In its Form 990 tax form for 2004, FDD indicated that Ameriquest Capital had donated $1.55 million to the foundation. The form also showed Clifford May's salary at more than $305,000 a year. In 2004, the Sarah Scaife Foundation granted FDD $125,000 for general operating expenses, and a combined $275,000 in 2005 for program and project support. In 2005 FDD had assets of close to $5.5 million, according to MediaTransparency.org.


http://www.rightweb.irc-online.org/profile/Atri_Akbar

A self-styled member of the Iranian student dissident movement, Akbar Atri has, since fleeing Iran in 2005, become a favorite of the neoconservative faction in the United States, where he has vigorously promoted Iran regime-change strategies. . . .

Atri's story, including his reasons for fleeing Iran and his alleged leadership in the Iranian student movement, have been recounted in various fora, including the rightist New York Sun and Wikipedia, which featured (as of October 2007) a fawning profile of Atri that was being investigated by wiki editors for its apparent lack of neutrality. Atri's wiki entry at the time claimed: "Akbar Atri, a visionary within the Iranian student movement, has been a longtime leading proponent of global democracy and human rights standards within Iran. He is a founding member of Iranian Students for Democracy and Human Rights and former member of central committee, Takhim Vahdat, Iran's largest student democratic organization. He has been imprisoned, fined, physically abused at the hands the Iranian regime for his political activities." . . .

Some accounts of Atri's work challenge aspects of his public profile, in particular his claim to leadership of the Iranian student movement. In an article about an "Iran Freedom Concert" that was held at Harvard University in March 2006, the Harvard Crimson noted that Atri was the event's featured guest. It reported: "The main guest featured at the Iran Freedom Concert, activist Akbar Atri, strongly endorsed the U.S. invasions of Afghanistan and Iraq at the event. He had already discredited himself among Iranian reformists earlier this month when he appeared before Congress as a self-appointed representative of the student movement to ask for American support for regime change in Iran.
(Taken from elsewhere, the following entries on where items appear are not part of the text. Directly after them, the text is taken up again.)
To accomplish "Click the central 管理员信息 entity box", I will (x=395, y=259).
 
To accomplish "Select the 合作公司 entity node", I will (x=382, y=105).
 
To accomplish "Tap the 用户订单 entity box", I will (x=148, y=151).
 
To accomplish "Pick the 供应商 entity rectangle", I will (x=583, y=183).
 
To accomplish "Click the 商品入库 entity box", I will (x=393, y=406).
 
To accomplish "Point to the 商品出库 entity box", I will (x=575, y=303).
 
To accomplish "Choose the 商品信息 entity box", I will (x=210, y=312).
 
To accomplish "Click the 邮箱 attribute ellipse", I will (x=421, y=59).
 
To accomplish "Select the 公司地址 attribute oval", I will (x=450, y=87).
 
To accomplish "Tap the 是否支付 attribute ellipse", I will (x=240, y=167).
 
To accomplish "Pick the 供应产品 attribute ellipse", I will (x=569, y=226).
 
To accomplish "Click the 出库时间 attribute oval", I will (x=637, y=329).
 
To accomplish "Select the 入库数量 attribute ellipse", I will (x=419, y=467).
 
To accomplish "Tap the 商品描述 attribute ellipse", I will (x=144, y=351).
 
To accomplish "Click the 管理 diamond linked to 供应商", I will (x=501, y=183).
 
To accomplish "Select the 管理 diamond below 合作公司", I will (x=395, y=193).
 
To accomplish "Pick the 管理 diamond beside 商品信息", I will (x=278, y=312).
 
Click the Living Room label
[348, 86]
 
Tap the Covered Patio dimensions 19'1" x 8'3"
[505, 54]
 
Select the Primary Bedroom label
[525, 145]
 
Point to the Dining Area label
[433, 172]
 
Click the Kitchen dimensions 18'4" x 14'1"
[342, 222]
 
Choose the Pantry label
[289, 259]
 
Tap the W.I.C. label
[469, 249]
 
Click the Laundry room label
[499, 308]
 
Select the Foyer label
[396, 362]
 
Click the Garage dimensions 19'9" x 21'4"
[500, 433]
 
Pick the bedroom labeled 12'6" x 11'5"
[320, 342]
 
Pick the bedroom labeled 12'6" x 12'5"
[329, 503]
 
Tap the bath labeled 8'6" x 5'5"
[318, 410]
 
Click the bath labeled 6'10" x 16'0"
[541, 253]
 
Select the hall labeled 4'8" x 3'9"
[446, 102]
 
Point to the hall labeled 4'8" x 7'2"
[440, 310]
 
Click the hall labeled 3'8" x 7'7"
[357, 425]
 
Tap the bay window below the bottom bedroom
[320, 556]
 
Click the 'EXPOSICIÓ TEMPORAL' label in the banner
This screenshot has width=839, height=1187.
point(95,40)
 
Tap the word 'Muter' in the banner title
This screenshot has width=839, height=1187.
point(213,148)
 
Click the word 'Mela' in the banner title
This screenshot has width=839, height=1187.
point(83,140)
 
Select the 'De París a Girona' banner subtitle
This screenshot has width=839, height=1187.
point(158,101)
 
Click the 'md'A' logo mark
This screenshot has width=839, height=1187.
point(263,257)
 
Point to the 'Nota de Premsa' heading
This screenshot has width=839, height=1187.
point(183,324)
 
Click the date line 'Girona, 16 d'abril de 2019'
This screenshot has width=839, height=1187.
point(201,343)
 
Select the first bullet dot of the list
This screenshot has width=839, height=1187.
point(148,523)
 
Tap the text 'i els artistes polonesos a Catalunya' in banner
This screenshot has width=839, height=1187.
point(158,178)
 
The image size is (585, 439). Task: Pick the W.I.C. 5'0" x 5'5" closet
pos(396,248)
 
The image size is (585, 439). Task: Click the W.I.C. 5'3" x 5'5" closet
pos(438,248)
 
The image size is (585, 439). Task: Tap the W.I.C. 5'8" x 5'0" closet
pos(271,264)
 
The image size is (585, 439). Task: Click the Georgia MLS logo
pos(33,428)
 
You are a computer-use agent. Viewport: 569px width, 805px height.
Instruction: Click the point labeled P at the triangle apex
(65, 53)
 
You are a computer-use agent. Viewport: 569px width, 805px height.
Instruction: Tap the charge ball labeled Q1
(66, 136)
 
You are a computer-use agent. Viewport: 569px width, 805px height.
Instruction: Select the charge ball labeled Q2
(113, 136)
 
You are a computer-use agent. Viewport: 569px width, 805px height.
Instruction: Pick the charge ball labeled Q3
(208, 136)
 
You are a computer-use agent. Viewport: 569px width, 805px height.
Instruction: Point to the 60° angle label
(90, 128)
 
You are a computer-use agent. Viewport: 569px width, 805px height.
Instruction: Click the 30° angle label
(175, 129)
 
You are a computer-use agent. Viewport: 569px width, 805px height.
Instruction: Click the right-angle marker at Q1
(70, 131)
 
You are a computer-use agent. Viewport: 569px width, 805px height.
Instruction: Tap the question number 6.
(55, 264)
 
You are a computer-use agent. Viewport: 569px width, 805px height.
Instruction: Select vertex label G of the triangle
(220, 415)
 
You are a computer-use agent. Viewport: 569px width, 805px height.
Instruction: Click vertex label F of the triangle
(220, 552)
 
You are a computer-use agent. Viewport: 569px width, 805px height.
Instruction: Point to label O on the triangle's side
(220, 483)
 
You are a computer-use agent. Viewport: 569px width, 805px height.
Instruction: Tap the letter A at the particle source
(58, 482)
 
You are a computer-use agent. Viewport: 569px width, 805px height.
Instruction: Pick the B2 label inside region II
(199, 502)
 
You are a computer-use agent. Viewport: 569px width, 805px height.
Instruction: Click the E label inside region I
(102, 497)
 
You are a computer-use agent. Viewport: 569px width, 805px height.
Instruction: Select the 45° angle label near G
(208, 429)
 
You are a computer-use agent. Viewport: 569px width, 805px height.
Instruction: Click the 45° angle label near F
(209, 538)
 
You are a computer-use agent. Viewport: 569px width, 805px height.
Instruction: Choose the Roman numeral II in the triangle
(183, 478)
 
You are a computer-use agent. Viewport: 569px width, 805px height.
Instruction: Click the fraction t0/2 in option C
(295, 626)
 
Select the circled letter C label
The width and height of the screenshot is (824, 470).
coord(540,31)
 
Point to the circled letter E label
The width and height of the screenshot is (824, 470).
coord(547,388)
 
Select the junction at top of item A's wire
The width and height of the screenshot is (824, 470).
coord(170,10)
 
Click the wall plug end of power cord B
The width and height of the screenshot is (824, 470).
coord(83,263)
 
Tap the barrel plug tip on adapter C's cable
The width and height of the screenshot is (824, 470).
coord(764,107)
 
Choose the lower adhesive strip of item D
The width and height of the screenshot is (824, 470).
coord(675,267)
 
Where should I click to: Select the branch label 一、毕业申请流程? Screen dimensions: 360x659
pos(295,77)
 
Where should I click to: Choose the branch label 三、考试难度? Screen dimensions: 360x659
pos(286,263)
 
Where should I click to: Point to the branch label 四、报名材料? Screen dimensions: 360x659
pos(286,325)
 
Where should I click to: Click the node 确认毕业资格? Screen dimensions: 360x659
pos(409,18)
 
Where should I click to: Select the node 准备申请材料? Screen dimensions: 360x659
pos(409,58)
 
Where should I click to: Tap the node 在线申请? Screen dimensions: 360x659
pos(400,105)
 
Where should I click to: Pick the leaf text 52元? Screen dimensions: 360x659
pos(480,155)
If the organizers were interested in drawing attention to Iran, perhaps they would have contacted an Iranian student organization. In fact, not a single member of the Harvard Persian Society (primarily undergraduates) or the Harvard Iranian Students Association (HISA) (primarily graduates) was asked to support the concert. Only when a translator was needed did the organizers bother to contact HISA." The Crimson article added: "The need to defend human rights in Iran is as indisputable as the regime's long record of torture and suppression of basic freedoms. ... foreign interference destroys civilian lives, institutions, and infrastructure, and provides a pretext for heightened repression. Solidarity with Iranian dissidents must be sophisticated enough to avoid manipulation by the neoconservative agenda."

In March 2006, Atri participated in a forum on Capitol Hill sponsored by the neoconservative-led Foundation for the Defense of Democracies (FDD) aimed at building support for Iran sanctions legislation promoted by Lieberman and then-Sen. Rick Santorum (R-PA) (New York Sun, March 3, 2006). Also speaking at the event was FDD's Clifford May.


I mean, Ameriquest? The gargantuan subprime mortgage lender that was also a major funder of Progress for America? Give me a break!